TRY IT: Check every line of the entries that follow, and copy the ones containing "computer".

THE DATA:
##############################

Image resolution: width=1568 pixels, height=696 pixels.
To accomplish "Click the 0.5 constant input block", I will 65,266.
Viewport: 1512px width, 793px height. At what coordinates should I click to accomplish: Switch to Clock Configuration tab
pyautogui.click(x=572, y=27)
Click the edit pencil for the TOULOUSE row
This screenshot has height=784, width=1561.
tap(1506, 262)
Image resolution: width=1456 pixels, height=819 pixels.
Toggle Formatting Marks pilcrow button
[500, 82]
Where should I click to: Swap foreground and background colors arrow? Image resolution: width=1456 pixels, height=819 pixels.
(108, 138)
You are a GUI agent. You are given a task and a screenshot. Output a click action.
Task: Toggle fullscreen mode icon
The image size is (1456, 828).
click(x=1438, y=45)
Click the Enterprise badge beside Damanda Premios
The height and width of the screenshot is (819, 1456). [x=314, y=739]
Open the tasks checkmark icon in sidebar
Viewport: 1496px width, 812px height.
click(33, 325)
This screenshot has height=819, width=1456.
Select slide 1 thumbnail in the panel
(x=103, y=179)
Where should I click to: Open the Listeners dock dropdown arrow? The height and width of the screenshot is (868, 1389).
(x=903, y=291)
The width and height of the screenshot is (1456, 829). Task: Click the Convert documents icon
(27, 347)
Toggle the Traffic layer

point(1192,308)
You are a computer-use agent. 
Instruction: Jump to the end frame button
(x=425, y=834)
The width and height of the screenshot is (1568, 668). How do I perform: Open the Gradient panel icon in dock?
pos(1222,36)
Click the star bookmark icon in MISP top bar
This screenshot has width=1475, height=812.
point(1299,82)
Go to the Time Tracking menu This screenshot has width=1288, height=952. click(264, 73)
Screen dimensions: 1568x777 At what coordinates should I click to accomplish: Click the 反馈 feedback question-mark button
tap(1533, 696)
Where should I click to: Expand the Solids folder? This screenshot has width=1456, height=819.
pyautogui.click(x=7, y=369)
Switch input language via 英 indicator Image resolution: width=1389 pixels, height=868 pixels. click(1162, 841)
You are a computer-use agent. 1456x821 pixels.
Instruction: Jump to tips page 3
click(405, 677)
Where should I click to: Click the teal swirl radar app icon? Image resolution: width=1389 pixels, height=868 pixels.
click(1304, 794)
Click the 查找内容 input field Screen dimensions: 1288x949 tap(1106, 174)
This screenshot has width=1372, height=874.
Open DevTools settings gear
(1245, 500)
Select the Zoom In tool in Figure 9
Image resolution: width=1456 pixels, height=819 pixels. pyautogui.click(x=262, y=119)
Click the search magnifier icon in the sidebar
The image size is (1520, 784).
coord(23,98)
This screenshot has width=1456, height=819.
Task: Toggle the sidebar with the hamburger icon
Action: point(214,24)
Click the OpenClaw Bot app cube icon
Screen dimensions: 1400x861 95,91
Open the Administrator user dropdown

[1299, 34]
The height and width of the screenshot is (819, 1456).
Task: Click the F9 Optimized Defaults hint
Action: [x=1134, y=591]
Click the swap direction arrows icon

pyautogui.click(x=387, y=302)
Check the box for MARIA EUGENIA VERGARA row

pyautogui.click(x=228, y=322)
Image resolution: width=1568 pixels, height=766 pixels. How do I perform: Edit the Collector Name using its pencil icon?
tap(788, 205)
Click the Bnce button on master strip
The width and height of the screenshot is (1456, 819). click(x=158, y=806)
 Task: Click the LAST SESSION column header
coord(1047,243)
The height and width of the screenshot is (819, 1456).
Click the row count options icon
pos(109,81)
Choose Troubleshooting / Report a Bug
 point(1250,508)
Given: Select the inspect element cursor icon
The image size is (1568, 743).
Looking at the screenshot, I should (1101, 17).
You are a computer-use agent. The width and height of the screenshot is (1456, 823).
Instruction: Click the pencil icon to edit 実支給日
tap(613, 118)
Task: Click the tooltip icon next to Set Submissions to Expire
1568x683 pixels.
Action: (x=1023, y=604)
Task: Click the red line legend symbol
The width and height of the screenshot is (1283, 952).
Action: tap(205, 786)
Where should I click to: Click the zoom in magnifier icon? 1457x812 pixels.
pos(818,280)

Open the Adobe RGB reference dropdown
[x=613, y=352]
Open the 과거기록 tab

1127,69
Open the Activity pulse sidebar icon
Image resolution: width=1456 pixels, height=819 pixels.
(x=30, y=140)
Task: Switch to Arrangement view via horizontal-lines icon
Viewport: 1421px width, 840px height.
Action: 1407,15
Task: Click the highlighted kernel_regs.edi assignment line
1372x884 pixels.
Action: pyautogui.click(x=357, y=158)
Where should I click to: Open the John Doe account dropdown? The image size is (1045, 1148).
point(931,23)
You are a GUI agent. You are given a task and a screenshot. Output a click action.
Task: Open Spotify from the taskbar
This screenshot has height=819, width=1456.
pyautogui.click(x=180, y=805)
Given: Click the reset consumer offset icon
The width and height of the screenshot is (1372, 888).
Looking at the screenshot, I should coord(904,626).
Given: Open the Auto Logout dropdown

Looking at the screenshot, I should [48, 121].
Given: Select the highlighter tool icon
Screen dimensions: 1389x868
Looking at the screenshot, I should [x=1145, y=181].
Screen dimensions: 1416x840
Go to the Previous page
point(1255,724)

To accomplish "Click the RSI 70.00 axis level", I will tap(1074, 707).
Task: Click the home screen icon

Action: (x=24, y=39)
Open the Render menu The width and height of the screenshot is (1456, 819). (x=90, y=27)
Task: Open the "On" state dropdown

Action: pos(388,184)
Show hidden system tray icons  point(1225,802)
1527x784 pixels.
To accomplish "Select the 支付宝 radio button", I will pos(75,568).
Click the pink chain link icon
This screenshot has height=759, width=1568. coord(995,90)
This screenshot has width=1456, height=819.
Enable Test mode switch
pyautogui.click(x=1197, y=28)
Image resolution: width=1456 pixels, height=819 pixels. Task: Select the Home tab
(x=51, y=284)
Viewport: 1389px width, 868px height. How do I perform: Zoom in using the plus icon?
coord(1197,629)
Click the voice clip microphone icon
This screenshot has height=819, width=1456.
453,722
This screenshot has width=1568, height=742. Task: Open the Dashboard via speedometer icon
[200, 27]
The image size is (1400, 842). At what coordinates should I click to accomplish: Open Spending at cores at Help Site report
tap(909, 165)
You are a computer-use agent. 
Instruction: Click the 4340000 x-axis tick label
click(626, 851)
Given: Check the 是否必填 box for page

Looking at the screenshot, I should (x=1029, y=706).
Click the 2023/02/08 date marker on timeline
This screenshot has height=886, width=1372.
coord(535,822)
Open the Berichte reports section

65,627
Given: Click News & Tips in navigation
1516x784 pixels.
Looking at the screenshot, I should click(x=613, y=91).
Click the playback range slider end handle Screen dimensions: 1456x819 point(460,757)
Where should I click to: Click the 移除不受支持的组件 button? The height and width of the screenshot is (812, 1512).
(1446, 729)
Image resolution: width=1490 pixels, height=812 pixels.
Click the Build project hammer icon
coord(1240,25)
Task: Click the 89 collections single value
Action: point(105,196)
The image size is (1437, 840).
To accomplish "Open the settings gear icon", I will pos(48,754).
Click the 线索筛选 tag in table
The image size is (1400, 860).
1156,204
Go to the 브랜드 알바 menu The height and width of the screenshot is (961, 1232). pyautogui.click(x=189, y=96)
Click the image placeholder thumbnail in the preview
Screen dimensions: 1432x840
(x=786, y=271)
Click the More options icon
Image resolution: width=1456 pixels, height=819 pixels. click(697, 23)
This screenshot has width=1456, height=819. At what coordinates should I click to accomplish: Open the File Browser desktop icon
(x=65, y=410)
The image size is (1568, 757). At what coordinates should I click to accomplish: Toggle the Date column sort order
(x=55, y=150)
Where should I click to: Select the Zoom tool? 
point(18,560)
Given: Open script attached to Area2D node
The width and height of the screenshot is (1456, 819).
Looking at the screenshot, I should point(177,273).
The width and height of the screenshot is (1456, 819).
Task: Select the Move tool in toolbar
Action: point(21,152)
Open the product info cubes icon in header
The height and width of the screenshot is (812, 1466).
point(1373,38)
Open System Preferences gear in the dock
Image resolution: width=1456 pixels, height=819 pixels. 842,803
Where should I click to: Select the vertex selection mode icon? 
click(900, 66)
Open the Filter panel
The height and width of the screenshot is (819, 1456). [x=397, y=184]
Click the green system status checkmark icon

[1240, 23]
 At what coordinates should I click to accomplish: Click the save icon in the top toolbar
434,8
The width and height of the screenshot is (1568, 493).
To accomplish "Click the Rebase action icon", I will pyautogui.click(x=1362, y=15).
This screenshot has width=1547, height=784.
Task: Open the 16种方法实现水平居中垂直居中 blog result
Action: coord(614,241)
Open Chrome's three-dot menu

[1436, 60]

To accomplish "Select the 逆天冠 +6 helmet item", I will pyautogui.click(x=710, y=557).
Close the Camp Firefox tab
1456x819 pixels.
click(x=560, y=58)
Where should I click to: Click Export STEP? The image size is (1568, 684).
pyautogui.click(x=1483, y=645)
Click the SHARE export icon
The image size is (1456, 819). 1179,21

##############################

FINAL ANSWER:
You are a computer-use agent. 
You are a computer-use agent. 1456x821 pixels.
You are a computer-use agent. The width and height of the screenshot is (1456, 823).
You are a computer-use agent. 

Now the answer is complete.